Under this assumption, designing a hybrid ANC controller, - minimization of the sensitivity function $S$ wrt to $\mathrm{FF}$ and $\mathrm{FB}$, - decouples into two independent optimization problems. Next sections present a detailed discussion about the controller design.

Feedback controller design

Let us consider a feedback control system with a linear time-invariant (LTI) stable plant $G$, defined by its frequency response.

The objective is to synthesize a linear time-invariant controller $H$ that achieves good noise attenuation within the control bandwidth.
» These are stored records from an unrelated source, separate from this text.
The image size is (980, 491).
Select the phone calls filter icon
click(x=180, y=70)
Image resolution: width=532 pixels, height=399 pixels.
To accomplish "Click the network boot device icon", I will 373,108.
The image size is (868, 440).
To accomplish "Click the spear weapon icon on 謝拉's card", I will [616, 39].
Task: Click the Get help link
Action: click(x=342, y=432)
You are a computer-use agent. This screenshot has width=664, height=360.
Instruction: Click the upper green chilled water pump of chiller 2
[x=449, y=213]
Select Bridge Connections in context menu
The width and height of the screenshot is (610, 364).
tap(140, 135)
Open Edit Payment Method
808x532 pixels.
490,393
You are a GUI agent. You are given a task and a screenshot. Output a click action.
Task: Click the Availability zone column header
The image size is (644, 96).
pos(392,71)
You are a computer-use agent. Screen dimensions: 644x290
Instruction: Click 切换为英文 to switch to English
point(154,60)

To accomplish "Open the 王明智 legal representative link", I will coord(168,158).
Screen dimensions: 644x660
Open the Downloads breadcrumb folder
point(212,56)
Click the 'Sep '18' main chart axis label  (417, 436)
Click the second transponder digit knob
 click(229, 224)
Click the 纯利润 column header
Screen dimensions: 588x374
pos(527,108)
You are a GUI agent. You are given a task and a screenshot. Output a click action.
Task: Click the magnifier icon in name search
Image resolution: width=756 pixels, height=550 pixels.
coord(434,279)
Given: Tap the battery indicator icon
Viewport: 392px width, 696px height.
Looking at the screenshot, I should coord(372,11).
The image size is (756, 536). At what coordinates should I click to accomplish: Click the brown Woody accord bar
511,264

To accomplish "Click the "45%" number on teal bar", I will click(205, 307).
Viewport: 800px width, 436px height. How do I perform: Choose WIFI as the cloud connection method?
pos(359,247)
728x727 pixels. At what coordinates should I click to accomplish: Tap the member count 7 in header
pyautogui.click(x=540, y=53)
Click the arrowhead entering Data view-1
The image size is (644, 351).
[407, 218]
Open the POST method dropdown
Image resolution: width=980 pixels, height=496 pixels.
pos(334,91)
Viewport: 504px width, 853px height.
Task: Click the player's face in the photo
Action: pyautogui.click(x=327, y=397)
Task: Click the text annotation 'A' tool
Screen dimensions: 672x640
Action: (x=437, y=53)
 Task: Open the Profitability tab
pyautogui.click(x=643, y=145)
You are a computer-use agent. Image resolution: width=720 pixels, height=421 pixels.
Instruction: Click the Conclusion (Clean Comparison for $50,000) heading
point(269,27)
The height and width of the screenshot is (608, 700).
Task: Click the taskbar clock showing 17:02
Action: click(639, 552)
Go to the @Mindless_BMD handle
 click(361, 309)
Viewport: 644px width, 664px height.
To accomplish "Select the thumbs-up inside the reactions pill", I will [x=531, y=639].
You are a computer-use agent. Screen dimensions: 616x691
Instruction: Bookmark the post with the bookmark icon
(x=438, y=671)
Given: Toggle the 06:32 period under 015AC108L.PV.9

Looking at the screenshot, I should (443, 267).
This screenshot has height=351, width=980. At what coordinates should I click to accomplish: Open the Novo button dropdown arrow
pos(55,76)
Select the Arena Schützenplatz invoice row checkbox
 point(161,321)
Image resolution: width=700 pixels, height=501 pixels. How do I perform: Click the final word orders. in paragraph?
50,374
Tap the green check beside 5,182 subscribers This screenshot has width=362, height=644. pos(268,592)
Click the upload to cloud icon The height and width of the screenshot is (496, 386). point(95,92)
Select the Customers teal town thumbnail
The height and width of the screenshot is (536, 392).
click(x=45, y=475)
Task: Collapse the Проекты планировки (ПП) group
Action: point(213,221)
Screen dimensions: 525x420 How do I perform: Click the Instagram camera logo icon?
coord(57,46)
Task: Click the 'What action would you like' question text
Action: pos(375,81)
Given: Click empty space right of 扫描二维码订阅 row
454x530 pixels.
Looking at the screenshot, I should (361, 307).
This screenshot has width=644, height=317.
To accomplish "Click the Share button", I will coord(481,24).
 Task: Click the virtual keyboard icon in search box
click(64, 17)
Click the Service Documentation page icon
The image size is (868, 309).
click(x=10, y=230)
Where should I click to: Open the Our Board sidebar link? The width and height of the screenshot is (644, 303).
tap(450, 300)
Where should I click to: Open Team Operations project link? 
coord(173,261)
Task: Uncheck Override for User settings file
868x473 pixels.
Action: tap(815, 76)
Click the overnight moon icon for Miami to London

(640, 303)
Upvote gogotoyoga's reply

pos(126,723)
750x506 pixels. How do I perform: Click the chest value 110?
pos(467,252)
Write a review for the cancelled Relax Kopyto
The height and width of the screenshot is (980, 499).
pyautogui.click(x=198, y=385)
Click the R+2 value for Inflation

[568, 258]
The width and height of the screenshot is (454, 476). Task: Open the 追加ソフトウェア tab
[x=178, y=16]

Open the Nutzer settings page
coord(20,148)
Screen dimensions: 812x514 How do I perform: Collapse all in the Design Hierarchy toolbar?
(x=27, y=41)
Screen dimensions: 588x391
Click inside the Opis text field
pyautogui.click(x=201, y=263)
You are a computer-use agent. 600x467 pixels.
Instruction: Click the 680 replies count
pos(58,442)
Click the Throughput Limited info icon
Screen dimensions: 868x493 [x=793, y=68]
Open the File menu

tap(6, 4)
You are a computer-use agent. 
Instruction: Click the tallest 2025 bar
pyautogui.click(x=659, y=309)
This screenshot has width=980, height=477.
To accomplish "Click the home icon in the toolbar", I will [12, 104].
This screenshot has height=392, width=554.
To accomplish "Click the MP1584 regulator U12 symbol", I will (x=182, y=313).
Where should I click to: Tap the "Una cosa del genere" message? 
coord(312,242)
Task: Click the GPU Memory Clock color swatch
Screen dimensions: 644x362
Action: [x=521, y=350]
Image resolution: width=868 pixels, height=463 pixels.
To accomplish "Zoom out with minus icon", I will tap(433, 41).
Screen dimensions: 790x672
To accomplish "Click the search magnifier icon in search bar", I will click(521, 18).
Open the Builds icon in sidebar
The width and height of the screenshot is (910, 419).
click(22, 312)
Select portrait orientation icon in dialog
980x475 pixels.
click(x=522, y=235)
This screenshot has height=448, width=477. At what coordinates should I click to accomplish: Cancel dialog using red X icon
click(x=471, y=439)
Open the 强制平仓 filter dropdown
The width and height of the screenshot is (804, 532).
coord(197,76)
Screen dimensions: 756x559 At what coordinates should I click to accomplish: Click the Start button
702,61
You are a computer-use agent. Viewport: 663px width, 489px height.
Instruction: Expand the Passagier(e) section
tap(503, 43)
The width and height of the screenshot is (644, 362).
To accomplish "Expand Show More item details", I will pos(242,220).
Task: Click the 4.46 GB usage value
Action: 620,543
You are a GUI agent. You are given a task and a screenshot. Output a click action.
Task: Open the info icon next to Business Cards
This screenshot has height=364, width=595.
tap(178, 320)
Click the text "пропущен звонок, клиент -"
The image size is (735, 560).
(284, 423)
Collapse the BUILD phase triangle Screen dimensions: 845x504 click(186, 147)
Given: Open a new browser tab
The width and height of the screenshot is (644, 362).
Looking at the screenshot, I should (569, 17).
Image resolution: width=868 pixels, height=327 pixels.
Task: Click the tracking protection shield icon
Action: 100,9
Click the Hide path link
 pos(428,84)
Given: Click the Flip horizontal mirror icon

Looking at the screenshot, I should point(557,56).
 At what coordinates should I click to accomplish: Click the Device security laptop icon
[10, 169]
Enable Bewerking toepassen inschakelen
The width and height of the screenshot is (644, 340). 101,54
This can be achieved by minimizing the sensitivity function, i.e., the closed-loop transfer function:

$$S = \frac{1}{1 + H \cdot G} = \frac{1}{1 + L}$$

In the case of feedback ANC, the plant is $G$ is given by the measured secondary path response(s). Here, $L = H \cdot G$ denotes the open-loop transfer function.

The design goal of minimizing the sensitivity function involves reducing its magnitude, $|S|$, as much as possible over the target frequency range where noise attenuation is desired.

Beyond performance, the sensitivity function is closely related to system robustness. The peak magnitude of the sensitivity function is a widely used indicator of robustness to variations or uncertainties in the plant model. Smaller values (typically constrained to be less than 6 dB) signify a more robust system.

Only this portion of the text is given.